Records drawn from a dataset:
____________
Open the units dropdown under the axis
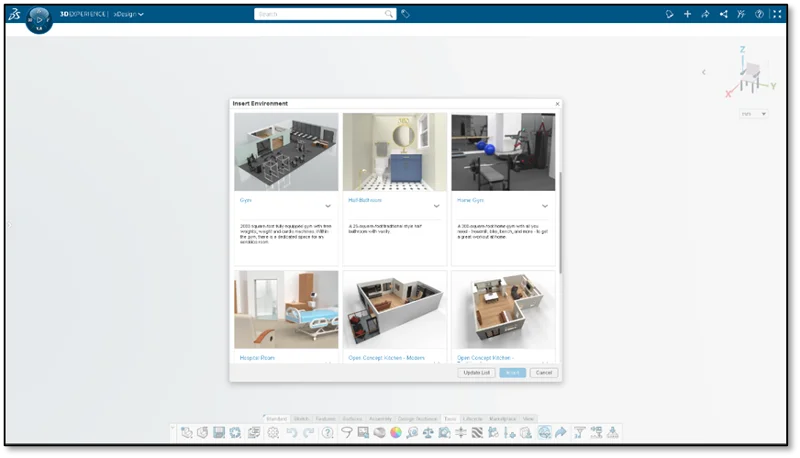 click(753, 114)
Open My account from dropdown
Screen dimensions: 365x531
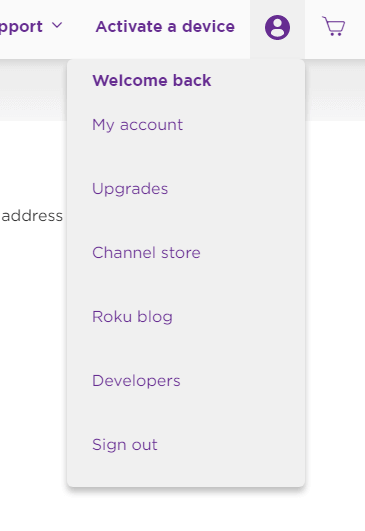[x=137, y=125]
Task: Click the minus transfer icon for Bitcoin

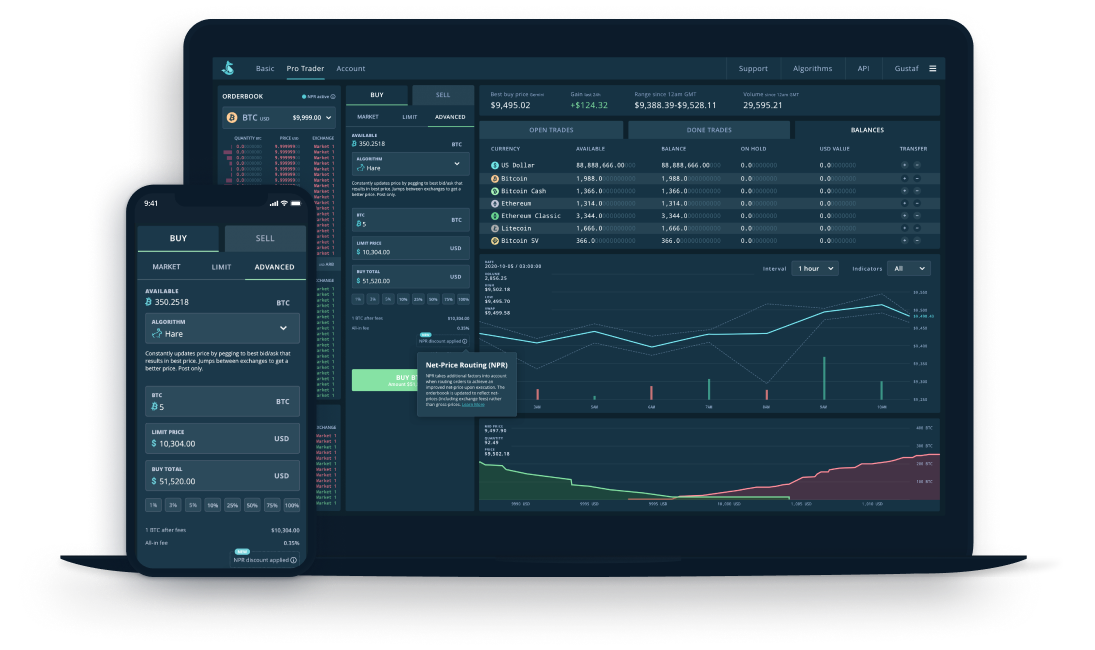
____________
■ What to do ■
Give every record again word for word, pictures excluded.

■ Solved exercise ■
Open the units dropdown under the axis
 click(753, 114)
Open My account from dropdown
Screen dimensions: 365x531
[x=137, y=125]
Task: Click the minus transfer icon for Bitcoin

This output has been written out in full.